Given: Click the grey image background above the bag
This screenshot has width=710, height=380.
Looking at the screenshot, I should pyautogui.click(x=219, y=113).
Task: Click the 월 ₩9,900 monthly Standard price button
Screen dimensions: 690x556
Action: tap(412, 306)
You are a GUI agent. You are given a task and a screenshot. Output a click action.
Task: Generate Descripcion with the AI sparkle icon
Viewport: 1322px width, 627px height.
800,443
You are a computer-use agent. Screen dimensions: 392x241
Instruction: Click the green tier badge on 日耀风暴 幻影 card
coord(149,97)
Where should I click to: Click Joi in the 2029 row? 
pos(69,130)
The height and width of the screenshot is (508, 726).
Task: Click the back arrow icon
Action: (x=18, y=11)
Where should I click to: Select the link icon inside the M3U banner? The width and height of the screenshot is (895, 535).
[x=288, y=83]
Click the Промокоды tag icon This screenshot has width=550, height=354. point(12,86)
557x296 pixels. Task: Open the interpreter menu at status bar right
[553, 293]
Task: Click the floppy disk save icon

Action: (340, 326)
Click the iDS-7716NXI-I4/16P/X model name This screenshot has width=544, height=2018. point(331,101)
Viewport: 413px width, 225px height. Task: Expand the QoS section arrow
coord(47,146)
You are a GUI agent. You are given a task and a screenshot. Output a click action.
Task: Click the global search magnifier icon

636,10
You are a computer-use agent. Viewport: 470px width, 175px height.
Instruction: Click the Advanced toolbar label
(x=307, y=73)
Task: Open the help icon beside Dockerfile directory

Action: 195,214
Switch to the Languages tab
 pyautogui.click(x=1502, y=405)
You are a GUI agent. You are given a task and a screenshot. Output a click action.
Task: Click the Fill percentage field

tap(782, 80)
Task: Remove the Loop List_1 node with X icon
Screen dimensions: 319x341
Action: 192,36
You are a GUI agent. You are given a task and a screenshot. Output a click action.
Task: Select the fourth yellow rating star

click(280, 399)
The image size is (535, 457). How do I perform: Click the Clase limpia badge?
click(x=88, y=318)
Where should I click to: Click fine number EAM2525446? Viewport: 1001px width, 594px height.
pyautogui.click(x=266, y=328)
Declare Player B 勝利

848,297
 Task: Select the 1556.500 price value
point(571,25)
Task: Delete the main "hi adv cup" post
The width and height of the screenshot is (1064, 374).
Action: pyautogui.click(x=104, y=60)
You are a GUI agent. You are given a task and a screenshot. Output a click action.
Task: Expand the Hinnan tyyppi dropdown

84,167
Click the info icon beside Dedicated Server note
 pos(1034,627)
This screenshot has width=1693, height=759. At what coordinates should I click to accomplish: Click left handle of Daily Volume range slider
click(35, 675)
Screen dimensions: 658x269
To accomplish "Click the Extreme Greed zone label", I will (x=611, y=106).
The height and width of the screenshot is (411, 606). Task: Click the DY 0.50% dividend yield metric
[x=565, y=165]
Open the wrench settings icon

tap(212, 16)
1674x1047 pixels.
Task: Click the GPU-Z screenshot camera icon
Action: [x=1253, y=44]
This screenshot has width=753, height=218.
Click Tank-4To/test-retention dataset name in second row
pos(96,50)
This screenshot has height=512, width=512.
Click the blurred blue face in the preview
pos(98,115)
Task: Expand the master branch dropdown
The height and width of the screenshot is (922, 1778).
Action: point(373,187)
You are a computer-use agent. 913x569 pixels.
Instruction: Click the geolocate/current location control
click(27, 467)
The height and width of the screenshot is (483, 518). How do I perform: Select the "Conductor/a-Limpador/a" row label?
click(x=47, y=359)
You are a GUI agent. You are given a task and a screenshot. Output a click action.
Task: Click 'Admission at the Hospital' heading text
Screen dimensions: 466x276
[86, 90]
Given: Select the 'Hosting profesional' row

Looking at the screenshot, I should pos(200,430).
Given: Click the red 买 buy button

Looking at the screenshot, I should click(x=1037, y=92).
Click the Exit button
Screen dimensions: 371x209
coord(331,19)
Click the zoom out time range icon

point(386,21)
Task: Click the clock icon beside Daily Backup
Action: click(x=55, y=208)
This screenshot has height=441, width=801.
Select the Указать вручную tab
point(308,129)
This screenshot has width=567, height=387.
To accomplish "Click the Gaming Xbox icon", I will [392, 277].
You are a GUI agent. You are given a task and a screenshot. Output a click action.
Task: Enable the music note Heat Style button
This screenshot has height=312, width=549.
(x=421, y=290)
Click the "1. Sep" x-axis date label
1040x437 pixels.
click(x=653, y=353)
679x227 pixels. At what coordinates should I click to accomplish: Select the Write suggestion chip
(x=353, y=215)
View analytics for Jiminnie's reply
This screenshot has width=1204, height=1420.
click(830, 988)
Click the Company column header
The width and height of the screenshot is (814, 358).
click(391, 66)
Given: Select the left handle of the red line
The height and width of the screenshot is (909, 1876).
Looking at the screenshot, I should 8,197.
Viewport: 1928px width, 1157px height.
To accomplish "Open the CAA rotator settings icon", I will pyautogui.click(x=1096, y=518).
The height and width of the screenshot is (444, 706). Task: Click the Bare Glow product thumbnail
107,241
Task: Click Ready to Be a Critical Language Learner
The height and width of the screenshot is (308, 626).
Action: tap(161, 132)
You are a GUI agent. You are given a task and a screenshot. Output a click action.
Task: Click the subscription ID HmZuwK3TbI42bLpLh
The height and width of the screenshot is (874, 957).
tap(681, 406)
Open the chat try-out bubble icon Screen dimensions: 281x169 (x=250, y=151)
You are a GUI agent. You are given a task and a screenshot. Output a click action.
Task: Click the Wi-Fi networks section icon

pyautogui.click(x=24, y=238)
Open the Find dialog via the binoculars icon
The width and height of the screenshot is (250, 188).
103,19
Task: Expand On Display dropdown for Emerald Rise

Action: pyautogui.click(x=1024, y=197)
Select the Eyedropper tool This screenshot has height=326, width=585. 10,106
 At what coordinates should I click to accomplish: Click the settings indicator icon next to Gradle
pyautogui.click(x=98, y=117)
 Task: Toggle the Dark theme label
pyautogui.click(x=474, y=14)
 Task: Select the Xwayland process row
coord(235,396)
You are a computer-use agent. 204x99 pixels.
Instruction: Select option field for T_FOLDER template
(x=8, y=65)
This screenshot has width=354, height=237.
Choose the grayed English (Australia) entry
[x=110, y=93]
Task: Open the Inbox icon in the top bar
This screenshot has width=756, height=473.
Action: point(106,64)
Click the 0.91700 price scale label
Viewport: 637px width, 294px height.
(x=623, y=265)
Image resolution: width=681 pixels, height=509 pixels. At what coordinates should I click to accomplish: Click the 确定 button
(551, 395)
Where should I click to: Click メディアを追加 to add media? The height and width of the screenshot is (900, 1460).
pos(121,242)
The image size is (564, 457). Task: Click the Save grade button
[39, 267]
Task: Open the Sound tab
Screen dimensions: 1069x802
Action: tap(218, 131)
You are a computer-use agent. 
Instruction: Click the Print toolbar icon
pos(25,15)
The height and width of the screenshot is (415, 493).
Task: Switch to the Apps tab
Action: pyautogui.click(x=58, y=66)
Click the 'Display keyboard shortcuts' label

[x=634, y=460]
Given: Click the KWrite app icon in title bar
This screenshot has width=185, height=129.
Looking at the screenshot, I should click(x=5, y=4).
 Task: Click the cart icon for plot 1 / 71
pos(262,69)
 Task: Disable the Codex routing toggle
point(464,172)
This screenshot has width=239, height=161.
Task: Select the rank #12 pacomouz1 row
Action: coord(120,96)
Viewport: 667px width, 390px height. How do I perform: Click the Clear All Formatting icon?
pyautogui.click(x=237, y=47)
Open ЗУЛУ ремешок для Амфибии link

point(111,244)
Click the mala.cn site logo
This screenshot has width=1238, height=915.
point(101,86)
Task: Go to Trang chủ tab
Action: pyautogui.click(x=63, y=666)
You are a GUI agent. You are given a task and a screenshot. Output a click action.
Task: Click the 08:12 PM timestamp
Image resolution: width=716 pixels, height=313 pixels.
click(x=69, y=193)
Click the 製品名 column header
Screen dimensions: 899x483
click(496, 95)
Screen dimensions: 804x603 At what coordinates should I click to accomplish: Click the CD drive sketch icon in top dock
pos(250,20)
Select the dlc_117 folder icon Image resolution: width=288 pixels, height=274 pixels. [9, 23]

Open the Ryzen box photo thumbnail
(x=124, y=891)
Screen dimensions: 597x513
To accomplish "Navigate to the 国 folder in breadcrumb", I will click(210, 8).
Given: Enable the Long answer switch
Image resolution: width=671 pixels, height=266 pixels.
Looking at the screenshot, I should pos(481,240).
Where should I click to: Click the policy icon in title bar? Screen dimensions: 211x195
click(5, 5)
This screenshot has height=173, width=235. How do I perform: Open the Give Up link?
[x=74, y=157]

+-------+

**WHAT THE EXERCISE ASKS**.
Copy out, exactly and alone, the lines of the entries above between the ones holding "The height and width of the screenshot is (483, 518)." and "This screenshot has width=567, height=387.", inclusive.

**RESULT OF THIS EXERCISE**.
The height and width of the screenshot is (483, 518). How do I perform: Select the "Conductor/a-Limpador/a" row label?
click(x=47, y=359)
You are a GUI agent. You are given a task and a screenshot. Output a click action.
Task: Click 'Admission at the Hospital' heading text
Screen dimensions: 466x276
[86, 90]
Given: Select the 'Hosting profesional' row

Looking at the screenshot, I should pos(200,430).
Given: Click the red 买 buy button

Looking at the screenshot, I should click(x=1037, y=92).
Click the Exit button
Screen dimensions: 371x209
coord(331,19)
Click the zoom out time range icon

point(386,21)
Task: Click the clock icon beside Daily Backup
Action: click(x=55, y=208)
This screenshot has height=441, width=801.
Select the Указать вручную tab
point(308,129)
This screenshot has width=567, height=387.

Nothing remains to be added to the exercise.